_Exercise brief_: In the passage on managing prediabetes, how long is the sleep duration said to raise cortisol levels?

_Selected extract_:
■ ■ ■ ■

Calorie reduction matters because it drives the weight loss that restores insulin function. But focusing on food quality, rather than strict calorie counting, tends to produce more sustainable results for most people.

The Exercise Target

The CDC recommends at least 150 minutes per week of moderate-intensity physical activity. That’s 30 minutes a day, five days a week. “Moderate intensity” means brisk walking, cycling on flat terrain, swimming, or anything that gets your heart rate up enough that you can talk but not sing.

Exercise improves blood sugar control through two separate mechanisms. During activity, your muscles pull glucose directly from the blood without needing insulin, which immediately lowers blood sugar. Over weeks and months, regular exercise also makes your cells more responsive to insulin at rest, addressing the root cause of prediabetes. Strength training, such as bodyweight exercises, resistance bands, or weight lifting, adds further benefit by increasing muscle mass, which acts as a larger “sponge” for absorbing blood glucose. Even two sessions a week of strength work alongside your cardio makes a difference.

If you’re currently sedentary, you don’t need to start at 150 minutes. Even 10-minute walks after meals have been shown to reduce post-meal blood sugar spikes. Build up gradually over several weeks.

Sleep and Stress Matter More Than You Think

Short sleep directly worsens insulin resistance through several overlapping pathways. Sleeping fewer than six hours raises cortisol levels (your body’s stress hormone), triggers the sympathetic nervous system into a heightened state, and alters hormones that regulate appetite and fat storage. These changes impair how well insulin works in your muscles and fat tissue. In practical terms, poor sleep can undermine your diet and exercise efforts by making your body less efficient at processing sugar and by increasing cravings for high-calorie foods.

■ ■ ■ ■

_Provided material_:
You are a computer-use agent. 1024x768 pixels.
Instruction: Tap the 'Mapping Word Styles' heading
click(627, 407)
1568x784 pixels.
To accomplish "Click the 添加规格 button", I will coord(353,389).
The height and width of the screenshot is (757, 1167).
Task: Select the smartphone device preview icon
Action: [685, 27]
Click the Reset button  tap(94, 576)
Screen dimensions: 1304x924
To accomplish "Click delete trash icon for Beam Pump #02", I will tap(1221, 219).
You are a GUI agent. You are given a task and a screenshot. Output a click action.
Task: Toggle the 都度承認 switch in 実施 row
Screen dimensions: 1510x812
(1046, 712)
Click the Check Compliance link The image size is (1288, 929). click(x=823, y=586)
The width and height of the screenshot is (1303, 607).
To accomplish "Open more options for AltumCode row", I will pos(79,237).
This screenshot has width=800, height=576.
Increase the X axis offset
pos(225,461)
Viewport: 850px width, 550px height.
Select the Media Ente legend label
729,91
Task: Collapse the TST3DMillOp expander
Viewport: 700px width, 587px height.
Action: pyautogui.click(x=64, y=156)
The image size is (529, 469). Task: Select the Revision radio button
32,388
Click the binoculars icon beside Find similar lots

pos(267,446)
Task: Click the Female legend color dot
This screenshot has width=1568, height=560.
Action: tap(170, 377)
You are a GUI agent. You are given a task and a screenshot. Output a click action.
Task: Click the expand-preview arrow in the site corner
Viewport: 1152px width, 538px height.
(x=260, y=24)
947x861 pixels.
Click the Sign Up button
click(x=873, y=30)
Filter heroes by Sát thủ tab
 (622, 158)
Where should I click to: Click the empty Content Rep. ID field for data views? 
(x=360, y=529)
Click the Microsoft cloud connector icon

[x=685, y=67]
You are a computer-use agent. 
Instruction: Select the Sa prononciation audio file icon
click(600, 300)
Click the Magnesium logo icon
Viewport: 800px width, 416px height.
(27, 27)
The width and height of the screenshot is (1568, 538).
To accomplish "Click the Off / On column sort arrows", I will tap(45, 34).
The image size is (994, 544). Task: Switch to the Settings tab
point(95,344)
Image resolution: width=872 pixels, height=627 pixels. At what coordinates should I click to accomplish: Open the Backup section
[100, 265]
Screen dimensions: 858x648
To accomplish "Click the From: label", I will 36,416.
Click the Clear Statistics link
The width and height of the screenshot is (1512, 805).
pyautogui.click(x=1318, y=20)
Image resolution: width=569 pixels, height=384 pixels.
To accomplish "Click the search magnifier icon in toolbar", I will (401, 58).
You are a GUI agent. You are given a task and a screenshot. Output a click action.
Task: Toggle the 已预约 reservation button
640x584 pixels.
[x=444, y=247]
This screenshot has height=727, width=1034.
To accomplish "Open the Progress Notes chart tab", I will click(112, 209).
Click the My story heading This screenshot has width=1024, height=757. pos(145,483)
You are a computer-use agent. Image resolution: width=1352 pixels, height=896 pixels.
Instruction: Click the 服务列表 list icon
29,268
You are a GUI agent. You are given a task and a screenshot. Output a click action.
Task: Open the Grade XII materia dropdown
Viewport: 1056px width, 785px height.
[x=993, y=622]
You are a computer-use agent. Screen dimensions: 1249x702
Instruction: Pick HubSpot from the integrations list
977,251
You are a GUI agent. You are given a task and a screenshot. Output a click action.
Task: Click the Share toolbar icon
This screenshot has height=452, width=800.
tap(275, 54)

■ ■ ■ ■

_Output for this exercise_: Fewer than six hours.